At present, over fifty percent of recent college graduates are unemployed or underemployed. With even more college graduates becoming a part of this statistic over recent weeks, student loans are a big issue for young adults.
Without adequate employment or worse, unemployment, these young adults are left saddled with debt they are unable to pay back easily. Many students in this situation resort to deferring their student loans, which allows them to halt their monthly payments but does not stop interest from accumulating on the loans.
This means that when individuals who deferred their loans begin repayment, they are paying back at a higher monthly rate than they did before deferment. There are also many other young adult who, for whatever reason, cannot defer there loans and wind up defaulting because they have no means to repay.
And to make matters worse, there is a chance the interest rate on student loans will double come July. While this rate increase will not have an effect on loans from previous years, it will no doubt hurt thousands who are currently in school with student loans they will eventually have to pay back.
The skyrocketing cost of attending college is also not helping the matter. While I was in college, tuition was increased almost every year and has continued to increase since I have graduated. This is the general trend at many colleges and universities across the country, whether they are public or private schools.
Unfortunately, when the discussion of student loans comes up, there is often a lack of sympathy or concern for those saddled with debt they cannot handle. Usually the response is more akin to arguing that college graduates didn’t need to go to college if they couldn’t afford it and they should just get a job in order to pay for these loans.
Attending college may not be an entitlement, but it is becoming a basic requirement if you want to secure a job.
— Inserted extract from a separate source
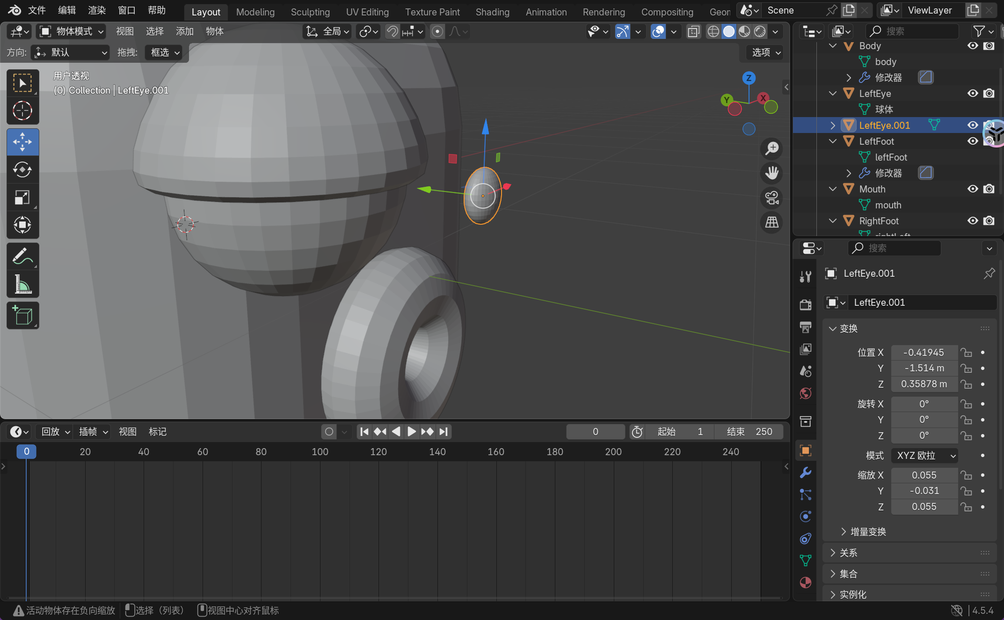The height and width of the screenshot is (620, 1004).
Task: Toggle the lock on Location X
Action: (x=966, y=353)
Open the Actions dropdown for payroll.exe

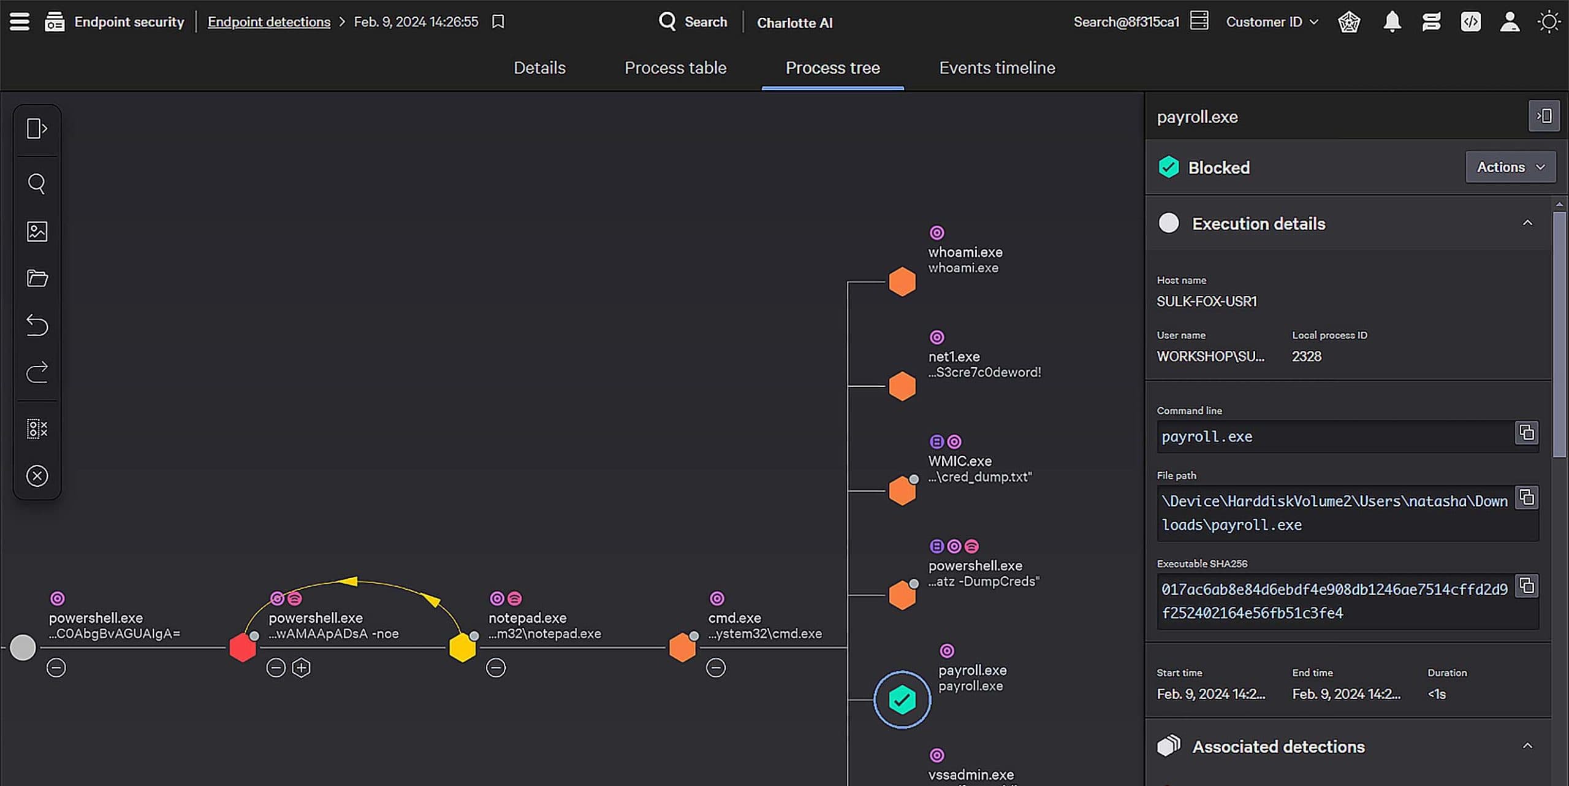(1510, 167)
At the same time, with so many students graduating from college, the workforce is oversaturated with skilled workers. There simply are not enough jobs to go around with many companies hesitant to hire new employees after the economic crisis and more qualified workers still seeking work.
There is no easy solution to the problems young adults are facing due to student loan debt. In terms of practicality, it is not exactly feasible to forgive all student loans. Deferment and forbearance of student loans are options for those who cannot repay immediately, but that only postpones when repayment begins, and simply adds to the amount the borrower owes which does not help the situation.
Young adults already have been postponing common adult milestones such as moving out, getting married and having children due to factors that include the debt piled onto them from student loans. Student loans should not be hindering young adults from progressing in their lives, which is what is happening to many who were forced into thousands of dollars of debt while still in their teens.